Невысказанное завещание (сборник) - стр. 5
Эта же история повторилась и с рассказом «Тауларга карап» («Глядя на горы»), который в 1948 г. тоже не «прошёл» – журнал «Совет әдәбияты» («Советская литература») отказался его публиковать. Повесть «Саз чәчәге» («Болотный цветок», 1955) о превращении секретаря райкома в обывателя, объёмное произведение «Рәшә» («Марево», 1962), в котором обличаются мещанство и эгоизм, с трудом удалось издать. Обе повести вызвали недовольство критиков, чувствовавших, что А. Еники переходил границы «дозволенного», и не желавших признавать типичность подобных явлений в советском обществе. А. Еники констатирует: «…Кыскасы, мин әдәбиятка авыр кердем, озак кердем. Бик озак мин үземне язучы дип атарга да кыймыйча йөрдем. (Тыйнаклыктан түгел, ә үземә ышанып бетмәүдән.) Әйберләрем авыр уза, кат-кат төзәтергә туры килә, күп бәхәс-тартышлардан соң гына үткәреп була торган иде. (Редакторлар гадәттә «шиклерәк» әйберне үткәрмәскә тырышалар, чөнки соңыннан берәр төрле җәфасы килеп чыгарга мөмкин, ә үткәрмәгән өчен беркем алдында да җавап бирәсе юк.) Кайчагында әнә шулай тауга каршы таш тәгәрәткәндәй азапланырга туры килә иде» [Еники, 2000, 4: 459]. «…Короче, в литературу входил долго, трудно. Я не смел называть себя писателем (не из-за скромности, а потому, что не было веры в себя). Написанное шло тяжело, по многу раз приходилось дорабатывать, произведения мои получали «добро» лишь после того, как побывают под перекрёстным огнём критики. (Редакторы, как правило, не торопились с изданием «подозрительных» рукописей, потому что после от них следовало ожидать неприятностей, а за задержку отчёта никто не требовал.) Мои усилия издаться можно было бы сравнить лишь с муками Сизифа, безуспешно пытавшегося вкатить огромный камень в гору» [Еникеев, 1998: 424–425].

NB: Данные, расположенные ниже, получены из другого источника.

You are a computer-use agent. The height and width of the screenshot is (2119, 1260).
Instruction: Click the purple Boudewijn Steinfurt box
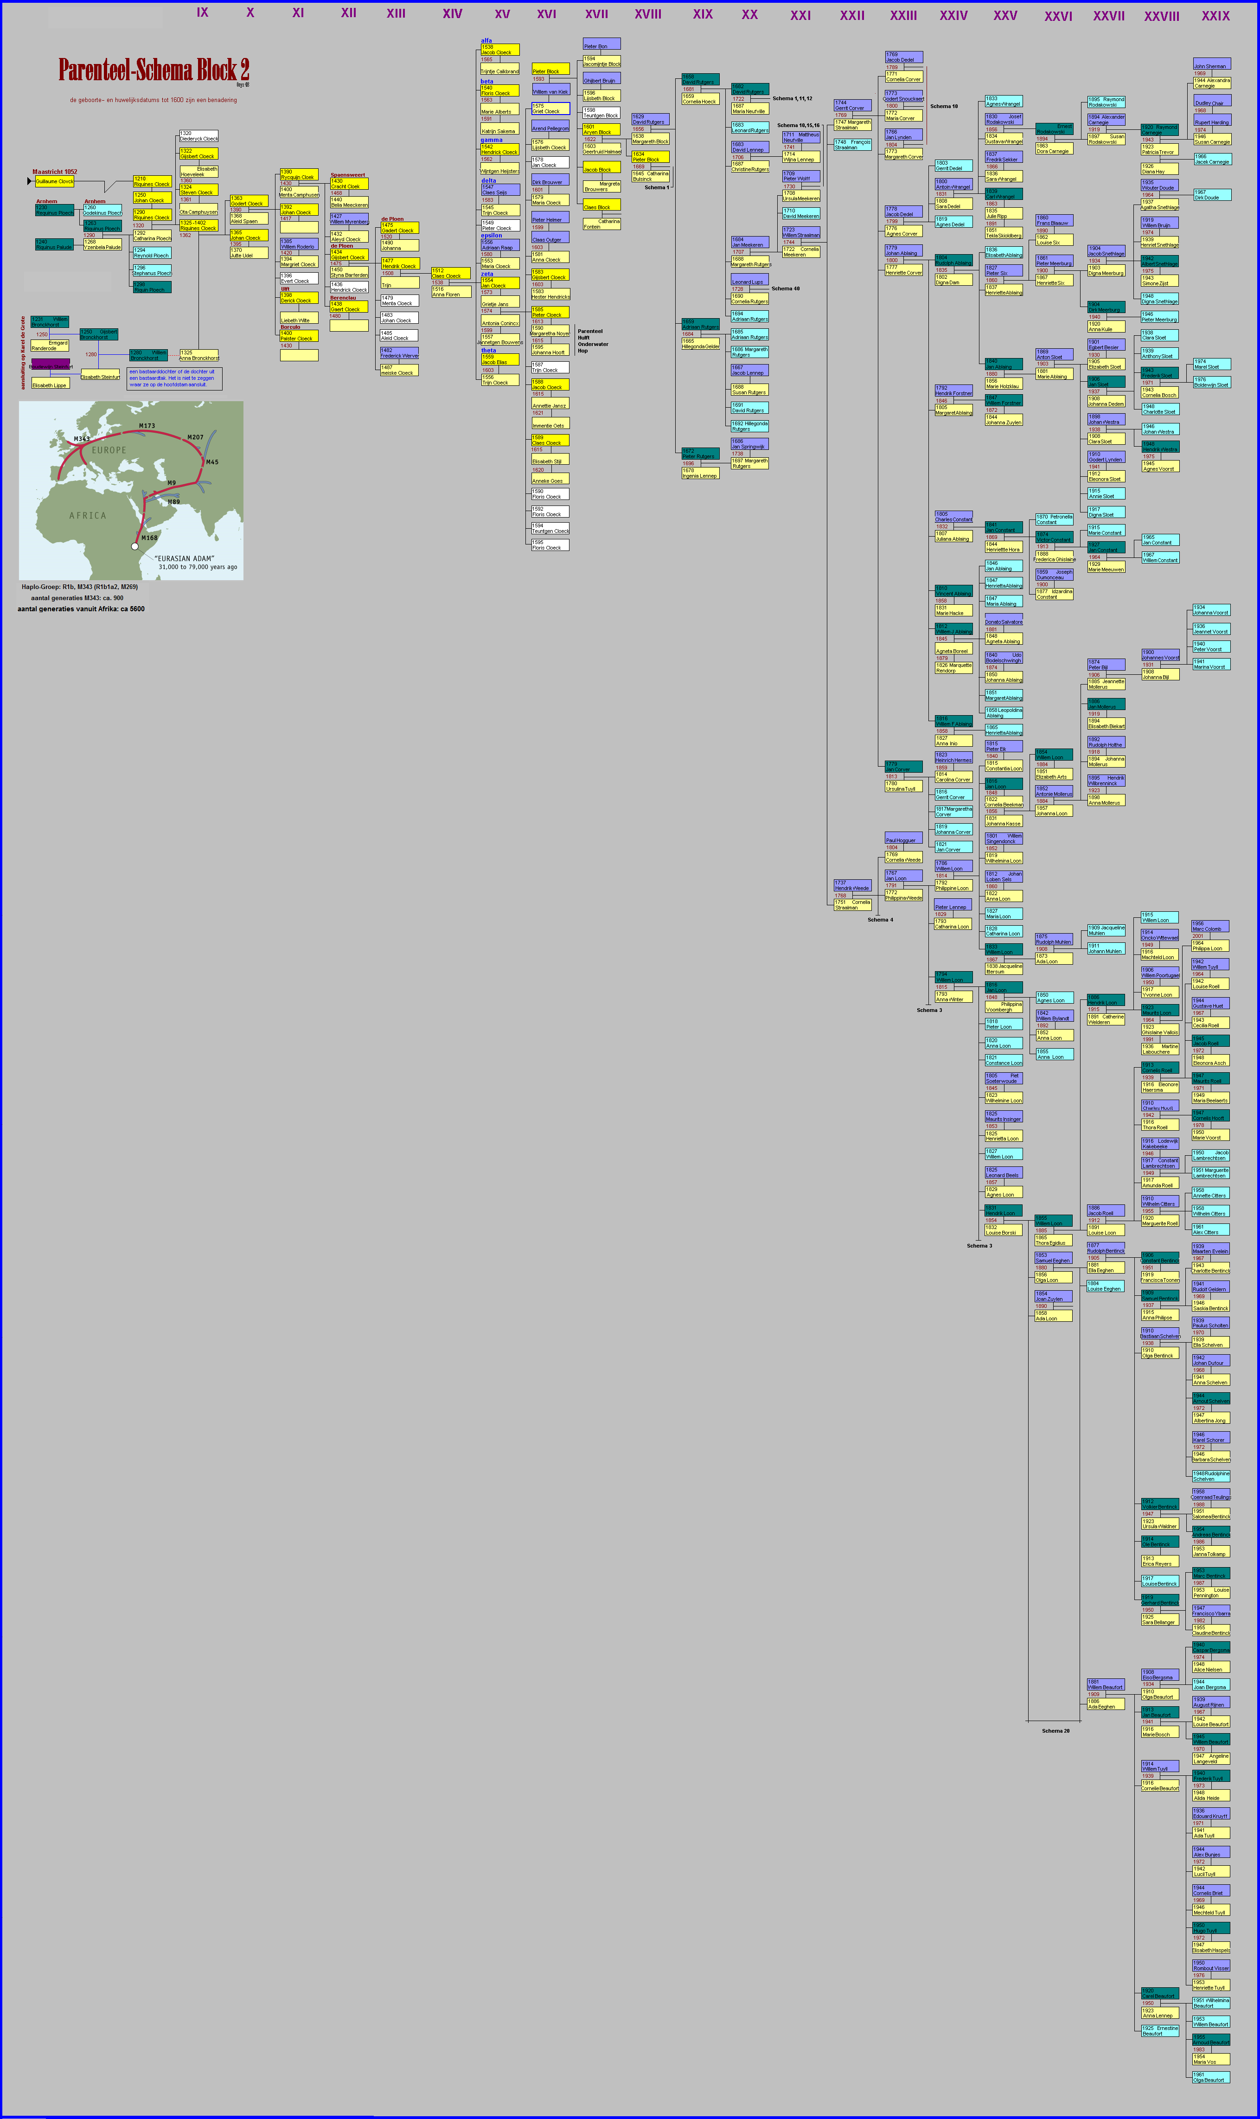tap(50, 365)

В «Последней книге» А. Еники вводит читателя в свою творческую лабораторию, показывает, как разнообразные жизненные впечатления связывались с художественными замыслами, раскрывает свои взгляды на сущность и задачи писательского труда: «Иҗат – изге гамәл. Әдип, Тукай әйткәнчә, дөньяга «күкрәк тәрәзәсен» ача. Бу минутларда ул һәртөрле тормыш ваклыкларыннан арынган булырга тиеш. Иҗат өчен иң кирәге – җан тынычлыгы. Әмма минем тыныч җан белән эшкә утырган чакларым сирәк булгандыр… Шуңадыр, ахрысы, мин үземнең язучы булып китүемә әле дә еш кына гаҗәпләнеп куям. <…> Язу – акыл һәм йөрәк эше – миңа калса, иң авыр эш. Таләпләр күп, җаваплылык бик зур. Менә шул җаваплылыктан курыкмас өчен, төрле таләпләр алдында югалып калмас өчен, язучы иң элек, ничек дим, үзенең төп максатын билгеләргә тиеш (кыйбласын дип әйтергә дә ярый). Ә максат ул – нәрсәгәдер ышану, нәрсәнедер бик нык теләү дигән сүз… Бары шул нигездә генә иҗат итәргә мөмкин» [Еники, 2000, 4: 460–461]. «Творчество – дело святое. Писать, по словам Тукая, значит «распахивать миру грудь свою». В эту минуту он должен быть свободен от всех житейских дрязг и мелочей. Самое главное, что требуется для творчества, – это душевный покой. Однако мне редко удавалось садиться за работу со спокойной душой… Может, поэтому я до сих пор частенько удивляюсь тому, что стал писать. <…> Писательский труд – это напряжённая работа ума и сердца, самая тяжёлая, на мой взгляд, работа. Требований много, ответственность огромная. Чтобы не пасовать перед ответственностью, не пугаться требований, писатель прежде всего должен определить главный смысл своего творчества, его направленность. А смысл творчества – это вера, убеждённость и большое, очень большое желание… Только при наличии этих условий можно надеяться на успех» [Еникеев, 1998: 426–427].